> _TASK REQUIREMENTS_
1. In two sentences, summarize the contents list of miscellaneous letters.
2. From the contents list of miscellaneous letters, output the passage starting with "The Morality of" and going on through "and Sight. 1879.".

MISCELLANEOUS LETTERS.
IV.
EDUCATION FOR RICH AND POOR.
True Education. 1868.
The Value of Lectures. 1874.
The Cradle of Art! 1876.
St. George's Museum. 1875.
The Morality of Field Sports. 1870.
Drunkenness and Crime. 1871.
Madness and Crime. 1872.
Employment for the Destitute Poor and Criminal Classes. 1868.
Notes on the General Principles of Employment for the Destitute and Criminal Classes (a pamphlet). 1868.
Blindness and Sight. 1879.
The Eagle's Nest. 1879.
Politics in Youth. 1879.
"Act, Act in the Living Present." 1873.
"Laborare est Orare." 1874.
A Pagan Message. 1878.
The Foundations of Chivalry.
(Five letters: February 8, 10, 11, and 12, 1877, and July 3, 1878.)
IV.
EDUCATION FOR RICH AND POOR.
[From "The Pall Mall Gazette," January 31, 1868.]
TRUE EDUCATION.[113]
To the Editor of "The Pall Mall Gazette."

> _RECORD EXTRACTS_
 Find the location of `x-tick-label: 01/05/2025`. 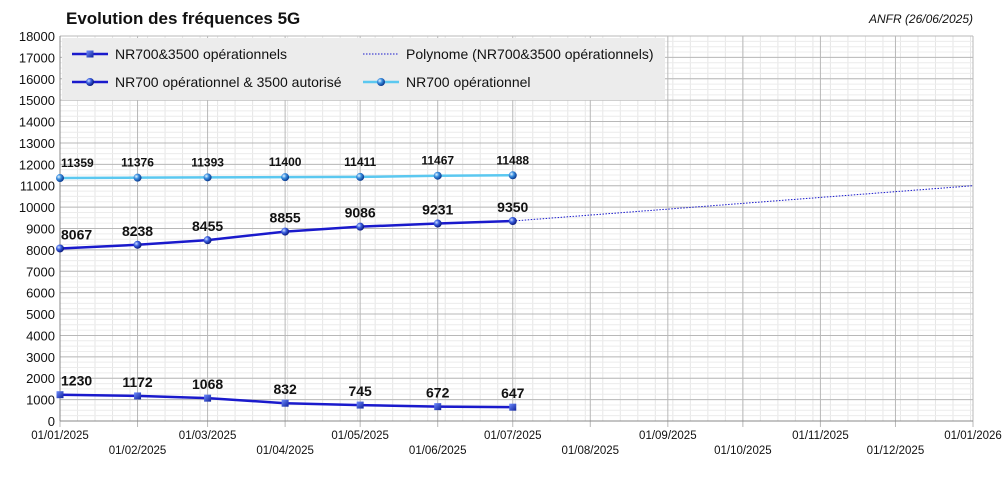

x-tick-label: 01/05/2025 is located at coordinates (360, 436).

* * *

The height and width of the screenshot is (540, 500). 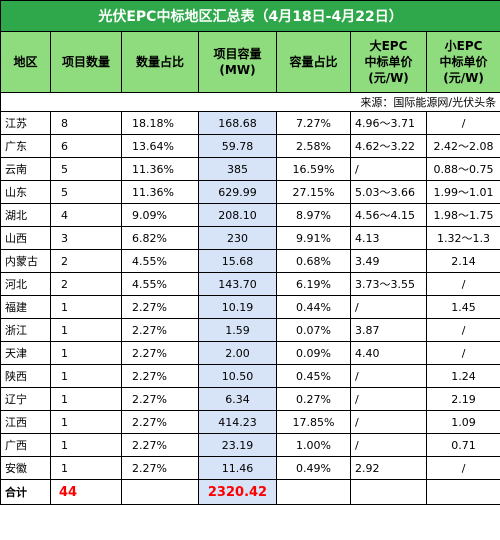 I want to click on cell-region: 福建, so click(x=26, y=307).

* * *

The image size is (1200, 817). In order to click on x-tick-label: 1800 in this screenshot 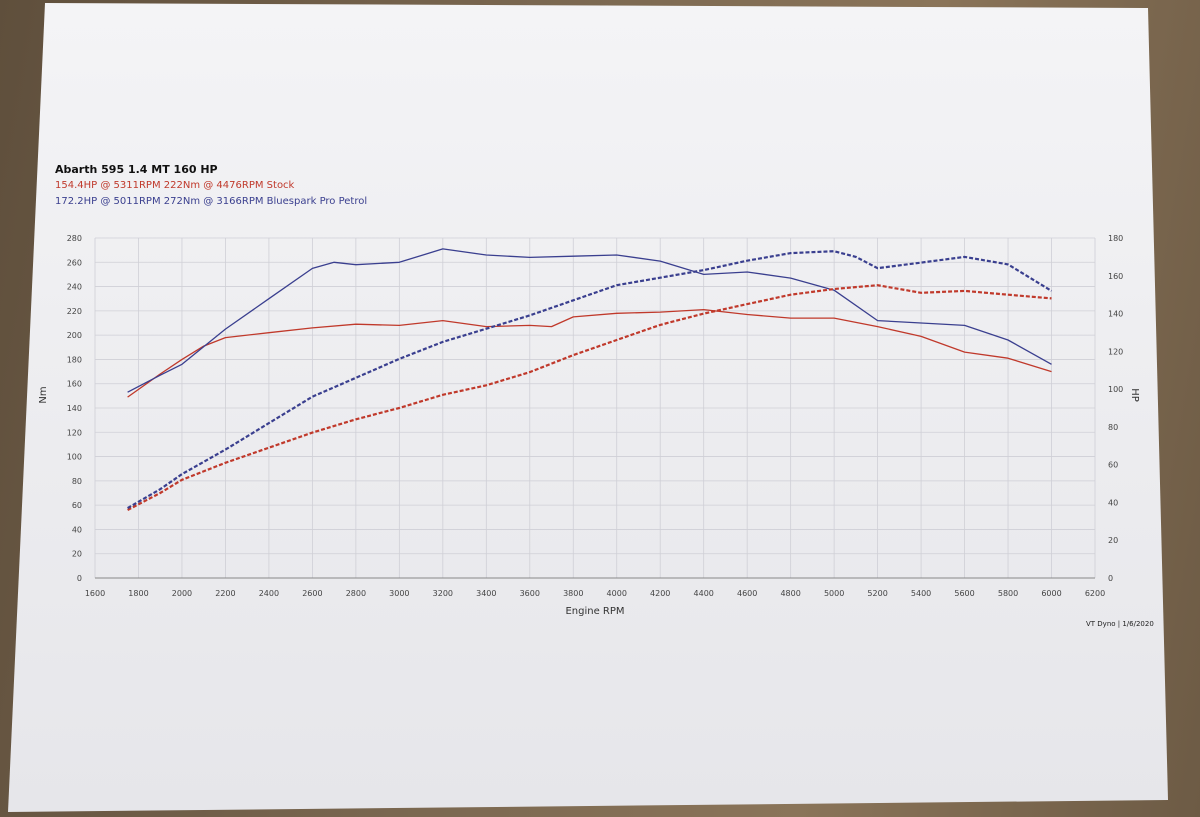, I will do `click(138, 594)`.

> _ANSWERS FOR EACH ITEM_
1. Section IV of the miscellaneous letters, titled "Education for Rich and Poor," lists pieces dated from 1868 to 1879, among them "True Education," "The Morality of Field Sports," "Drunkenness and Crime," and "The Foundations of Chivalry," which consists of five letters from 1877 and 1878. The section then opens with "True Education," taken from "The Pall Mall Gazette" of January 31, 1868, and addressed to the editor of that paper.

2.
The Morality of Field Sports. 1870.
Drunkenness and Crime. 1871.
Madness and Crime. 1872.
Employment for the Destitute Poor and Criminal Classes. 1868.
Notes on the General Principles of Employment for the Destitute and Criminal Classes (a pamphlet). 1868.
Blindness and Sight. 1879.